Special tax and corporate structure advantages in Lithuania
Research and Development is highly encouraged in Lithuania as firms can deduct R&D expenditures 3 times. Moreover, 5% Corporate Income Tax is possible for the small firms with an annual income of 300,000 EUR or less. A micro company is perfectly suitable for startups as it has less strict corporate structure and tax advantages.
Micro company in Lithuania is perfect for small businesses and startups
A micro company (MB) is not required to have a minimum share capital, thus micro company may be established with 1 EUR or any other tangible property contribution. A founder can only be a natural person (max 10 persons). Founders of MB work for company without employment contract (except CEO) and receive payments for personal needs out of company account or distributed profits. Micro company has less corporate compliance and more similarities to joint venture partnership.

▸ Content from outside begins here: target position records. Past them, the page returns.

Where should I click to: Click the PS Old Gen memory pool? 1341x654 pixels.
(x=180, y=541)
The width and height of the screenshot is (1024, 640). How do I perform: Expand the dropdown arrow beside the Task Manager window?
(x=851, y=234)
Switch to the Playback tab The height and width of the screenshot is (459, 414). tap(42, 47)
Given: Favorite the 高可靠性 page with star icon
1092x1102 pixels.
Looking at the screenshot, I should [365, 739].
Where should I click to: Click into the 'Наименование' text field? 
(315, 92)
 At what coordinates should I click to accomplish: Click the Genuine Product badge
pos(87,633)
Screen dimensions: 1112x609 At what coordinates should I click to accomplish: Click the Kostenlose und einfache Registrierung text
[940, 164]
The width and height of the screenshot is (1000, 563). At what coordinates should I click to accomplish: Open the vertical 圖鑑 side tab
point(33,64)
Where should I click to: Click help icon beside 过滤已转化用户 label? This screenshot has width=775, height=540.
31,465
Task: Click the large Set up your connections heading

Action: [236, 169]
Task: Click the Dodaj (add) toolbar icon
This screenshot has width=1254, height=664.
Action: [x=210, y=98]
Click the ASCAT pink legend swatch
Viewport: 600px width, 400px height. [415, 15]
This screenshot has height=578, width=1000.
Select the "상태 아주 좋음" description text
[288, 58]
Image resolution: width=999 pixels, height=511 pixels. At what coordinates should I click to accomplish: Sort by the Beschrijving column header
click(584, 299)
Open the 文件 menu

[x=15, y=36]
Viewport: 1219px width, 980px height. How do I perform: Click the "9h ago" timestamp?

In both cases you should be registered as CEO of company (incl. your personal registration in tax authority) and pay taxes on salary. If we apply ½ time and minimum salary (375 EUR /2) then taxes would be apx 75 EUR/month. We would advise you to establish a micro company due to lower accounting requirements and ability to use company funds for establisher’s personal needs (e. g. services, representation, etc). However, with micro company bank may request some additional info like contract of your bank account in PL + statement.
If you don’t pay out dividend which under law becomes subject to double taxation and declaration of LT income in PL your foreign income should not be visible by Polish authorities.
Tax advantages of Lithuania over Poland
Lithuania levies 15% Corporate Income Tax whereas in Poland it amounts to 19%. In addition to this, since January 1, 2012 small companies employing 10 employees or fewer, with an annual income of 300,000 EUR or less, have been subjected to 5% of Corporate income tax (exceptions apply). In April 2008 special tax scheme for research and development (R&D) was introduced as Lithuania aims at boosting the high value-added generating industries and encouraging business to invest in the areas like R&D. This tax scheme is very generous because expenses incurred by companies while carrying out R&D as well as by acquiring R&D carried out in EEA countries or countries with DTA can be deducted from taxable income thrice (300%). Whereas in Poland since January 1st 2016, companies are able to deduct only from 110% to 130% of the costs incurred for R&D. Lithuania also employs super-accelerated depreciation in regards to R&D. This means that acquisition price of fixed assets used in the R&D activities can be written-off within two years. Additionally, all investments into R&D disregarding the type of company or the amount of the investment qualify. Since Lithuanian legislation does not stipulate specific rules for arm’s length payments, general transfer pricing guidelines take place.